O Kongresie Nowej Prawicy w Biłgoraju głośno zrobiło się już po pierwszej wizycie prezesa Kongresu Nowej Prawicy Janusza Korwinn-Mikke. O tym pisaliśmy w artykule pt. "Żyjemy w państwie niewolniczym". W kolejnym spotkaniu z charyzmatycznym politykiem również udział wzięło wielu zwolenników nowego ugrupowania. Relację z tego wydarzenia znajdą państwo w artykule pt. "Trzeba wrócić do normalności".
By oficjalnie poinformować o fakcie założenia Koła Nowej Prawicy w Biłgoraju zorganizowane zostało spotkanie w środowe popołudnie. Zjawiło się na nim kilku członków ugrupowania. - Jesteśmy ruchem, który dopiero się rozwija, walczy o swoje miejsce na lokalnej scenie politycznej. Myślę, że jest wielu ludzi, którzy mają podobne poglądy, ale potrzeba nam czasu, by ich do siebie przekonać - tłumaczy w rozmowie z portalem bilgorajska.pl członek Kongresu Nowej Prawicy Stanisław Bąk.
Na razie deklaracje członkowskie złożyło 7 osób, ale jak zapewniają działacze KNP, chętnie będą przyjmowani kolejni, po to by stanowić realną siłę w zbliżających się wyborach samorządowych. - Nie dyskryminujemy nikogo, zapraszamy wszystkich, podzielających nasze poglądy, wszystkich tych, którzy pomogą nam tę partię zakładać. Jesteśmy otwarci i chętni do współpracy - przekonuje Bąk, zaznaczając, że szansą na wywalczenie mandatów w Radzie Miasta ma być obecny system okręgów jednomandatowych. - Teraz będziemy głosować na konkretne osoby, taki system nie dyskryminuje małych partii, to pozytywna zmiana - dodaje Bąk.

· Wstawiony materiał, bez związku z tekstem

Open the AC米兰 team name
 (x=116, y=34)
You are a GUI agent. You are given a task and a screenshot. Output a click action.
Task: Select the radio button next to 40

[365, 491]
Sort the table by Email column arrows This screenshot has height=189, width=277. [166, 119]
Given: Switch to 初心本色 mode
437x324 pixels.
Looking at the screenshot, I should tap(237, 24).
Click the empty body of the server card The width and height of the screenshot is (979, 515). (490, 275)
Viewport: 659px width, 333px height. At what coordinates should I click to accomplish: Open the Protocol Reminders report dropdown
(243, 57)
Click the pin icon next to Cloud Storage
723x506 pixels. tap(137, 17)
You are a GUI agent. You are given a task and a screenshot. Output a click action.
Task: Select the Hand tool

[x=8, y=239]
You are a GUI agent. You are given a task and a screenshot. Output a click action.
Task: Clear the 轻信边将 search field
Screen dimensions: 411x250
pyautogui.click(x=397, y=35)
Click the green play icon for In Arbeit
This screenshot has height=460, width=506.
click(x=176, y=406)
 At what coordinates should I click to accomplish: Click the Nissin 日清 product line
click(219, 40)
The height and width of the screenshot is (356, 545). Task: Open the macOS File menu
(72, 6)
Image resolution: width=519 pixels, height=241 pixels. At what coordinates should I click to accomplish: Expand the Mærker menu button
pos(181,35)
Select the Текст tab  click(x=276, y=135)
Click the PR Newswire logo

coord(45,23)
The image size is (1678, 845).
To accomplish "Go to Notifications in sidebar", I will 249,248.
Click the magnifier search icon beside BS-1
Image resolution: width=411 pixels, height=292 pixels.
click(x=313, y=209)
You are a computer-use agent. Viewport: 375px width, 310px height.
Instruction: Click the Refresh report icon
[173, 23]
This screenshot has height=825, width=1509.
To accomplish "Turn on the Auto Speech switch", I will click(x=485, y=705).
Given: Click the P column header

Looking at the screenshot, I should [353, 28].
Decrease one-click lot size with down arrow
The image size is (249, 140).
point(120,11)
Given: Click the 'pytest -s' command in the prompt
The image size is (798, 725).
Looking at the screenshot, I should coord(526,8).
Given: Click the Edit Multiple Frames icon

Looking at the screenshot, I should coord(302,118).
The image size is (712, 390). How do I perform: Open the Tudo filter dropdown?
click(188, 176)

Głównymi założeniami ugrupowania, w przypadku sukcesu wyborczego będzie obniżanie podatków, ograniczenie biurokracji, jak również szeroko rozumiane wsparcie przedsiębiorczości.
- Wierzymy w ludzi, uważamy, że wystarczy dać im dobre szanse do rozwoju, a sami sobie poradzą. W odróżnieniu do innych partii politycznych mamy cel i program. Nie mamy zamiaru atakować, czy występować przeciwko komukolwiek - podsumowuje Stanisław Bąk.